- _Supplied information_:
** begin **
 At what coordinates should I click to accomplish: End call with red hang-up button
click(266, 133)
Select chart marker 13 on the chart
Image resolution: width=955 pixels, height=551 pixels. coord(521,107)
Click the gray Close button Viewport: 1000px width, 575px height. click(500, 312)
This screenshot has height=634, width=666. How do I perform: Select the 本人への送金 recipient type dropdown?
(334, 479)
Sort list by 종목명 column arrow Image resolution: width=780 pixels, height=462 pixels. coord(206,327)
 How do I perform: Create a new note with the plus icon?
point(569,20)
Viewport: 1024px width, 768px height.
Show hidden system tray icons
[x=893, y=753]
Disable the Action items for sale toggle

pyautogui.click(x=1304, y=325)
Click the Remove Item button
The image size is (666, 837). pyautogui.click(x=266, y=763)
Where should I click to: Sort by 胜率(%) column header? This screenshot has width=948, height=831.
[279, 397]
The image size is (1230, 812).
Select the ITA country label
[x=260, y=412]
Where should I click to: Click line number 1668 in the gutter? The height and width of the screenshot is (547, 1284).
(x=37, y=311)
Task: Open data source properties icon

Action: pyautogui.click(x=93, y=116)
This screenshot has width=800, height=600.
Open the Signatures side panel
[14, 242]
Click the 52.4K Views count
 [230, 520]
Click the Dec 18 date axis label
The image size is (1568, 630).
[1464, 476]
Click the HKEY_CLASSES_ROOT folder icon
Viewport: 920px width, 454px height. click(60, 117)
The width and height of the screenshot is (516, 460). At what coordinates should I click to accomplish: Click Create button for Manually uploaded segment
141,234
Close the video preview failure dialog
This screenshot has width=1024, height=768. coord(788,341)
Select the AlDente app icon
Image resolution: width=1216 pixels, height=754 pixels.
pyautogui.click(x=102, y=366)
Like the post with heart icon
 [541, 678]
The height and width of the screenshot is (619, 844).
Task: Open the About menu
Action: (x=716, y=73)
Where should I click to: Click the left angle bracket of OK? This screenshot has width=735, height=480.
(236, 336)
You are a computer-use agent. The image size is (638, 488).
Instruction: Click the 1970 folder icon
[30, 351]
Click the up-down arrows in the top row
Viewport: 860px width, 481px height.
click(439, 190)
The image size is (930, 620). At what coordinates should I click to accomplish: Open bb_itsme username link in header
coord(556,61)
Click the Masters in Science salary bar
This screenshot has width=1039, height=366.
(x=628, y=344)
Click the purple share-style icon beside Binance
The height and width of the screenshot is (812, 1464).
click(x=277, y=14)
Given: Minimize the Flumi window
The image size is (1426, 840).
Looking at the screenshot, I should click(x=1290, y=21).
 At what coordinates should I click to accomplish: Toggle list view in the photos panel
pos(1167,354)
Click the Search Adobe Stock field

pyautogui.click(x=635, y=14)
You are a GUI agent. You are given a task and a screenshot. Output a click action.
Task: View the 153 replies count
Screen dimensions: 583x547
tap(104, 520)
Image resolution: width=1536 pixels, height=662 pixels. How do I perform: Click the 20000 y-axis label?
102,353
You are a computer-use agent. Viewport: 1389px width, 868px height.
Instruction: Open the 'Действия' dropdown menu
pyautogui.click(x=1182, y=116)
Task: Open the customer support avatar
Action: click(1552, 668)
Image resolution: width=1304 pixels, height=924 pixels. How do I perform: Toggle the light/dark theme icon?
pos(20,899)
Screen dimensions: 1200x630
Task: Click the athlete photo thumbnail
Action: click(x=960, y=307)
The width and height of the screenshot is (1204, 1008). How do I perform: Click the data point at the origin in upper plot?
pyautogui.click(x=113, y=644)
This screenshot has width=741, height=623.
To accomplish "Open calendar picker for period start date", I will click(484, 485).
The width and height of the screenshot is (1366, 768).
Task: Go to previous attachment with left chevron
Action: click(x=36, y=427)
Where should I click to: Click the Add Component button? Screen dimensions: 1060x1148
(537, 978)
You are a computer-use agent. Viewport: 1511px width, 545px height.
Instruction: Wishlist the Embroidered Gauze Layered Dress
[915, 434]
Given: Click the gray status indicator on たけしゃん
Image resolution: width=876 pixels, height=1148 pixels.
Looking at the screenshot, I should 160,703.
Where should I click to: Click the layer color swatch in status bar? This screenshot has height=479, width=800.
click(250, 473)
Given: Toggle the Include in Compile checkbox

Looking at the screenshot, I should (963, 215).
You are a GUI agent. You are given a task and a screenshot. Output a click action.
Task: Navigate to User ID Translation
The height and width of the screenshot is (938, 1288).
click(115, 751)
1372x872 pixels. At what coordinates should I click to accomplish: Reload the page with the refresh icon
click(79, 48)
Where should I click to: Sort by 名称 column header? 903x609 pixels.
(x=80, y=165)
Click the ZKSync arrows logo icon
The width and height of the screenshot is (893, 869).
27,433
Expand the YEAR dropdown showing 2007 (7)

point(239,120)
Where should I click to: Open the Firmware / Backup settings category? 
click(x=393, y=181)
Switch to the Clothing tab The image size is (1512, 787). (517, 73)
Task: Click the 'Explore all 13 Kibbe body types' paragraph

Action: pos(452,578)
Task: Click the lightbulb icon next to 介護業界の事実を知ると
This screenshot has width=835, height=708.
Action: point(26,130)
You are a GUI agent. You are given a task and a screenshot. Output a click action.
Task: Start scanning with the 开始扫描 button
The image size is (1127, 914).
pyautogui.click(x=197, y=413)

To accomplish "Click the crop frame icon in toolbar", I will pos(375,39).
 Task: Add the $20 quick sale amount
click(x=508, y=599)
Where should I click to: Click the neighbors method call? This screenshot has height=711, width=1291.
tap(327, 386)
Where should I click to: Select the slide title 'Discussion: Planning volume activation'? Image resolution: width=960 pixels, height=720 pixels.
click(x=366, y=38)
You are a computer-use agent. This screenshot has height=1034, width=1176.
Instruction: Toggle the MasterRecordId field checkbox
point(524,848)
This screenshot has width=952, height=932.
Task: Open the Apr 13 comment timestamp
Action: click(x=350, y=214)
** end **
- _Exercise goal_:
Reproduce the entries that open with the line containing "Click the up-down arrows in the top row" and close with the line containing "(x=628, y=344)", switching "salary bar" to "salary column" and leaving everything else unchanged.

- _Reply_:
Click the up-down arrows in the top row
Viewport: 860px width, 481px height.
click(439, 190)
The image size is (930, 620). At what coordinates should I click to accomplish: Open bb_itsme username link in header
coord(556,61)
Click the Masters in Science salary column
This screenshot has width=1039, height=366.
(x=628, y=344)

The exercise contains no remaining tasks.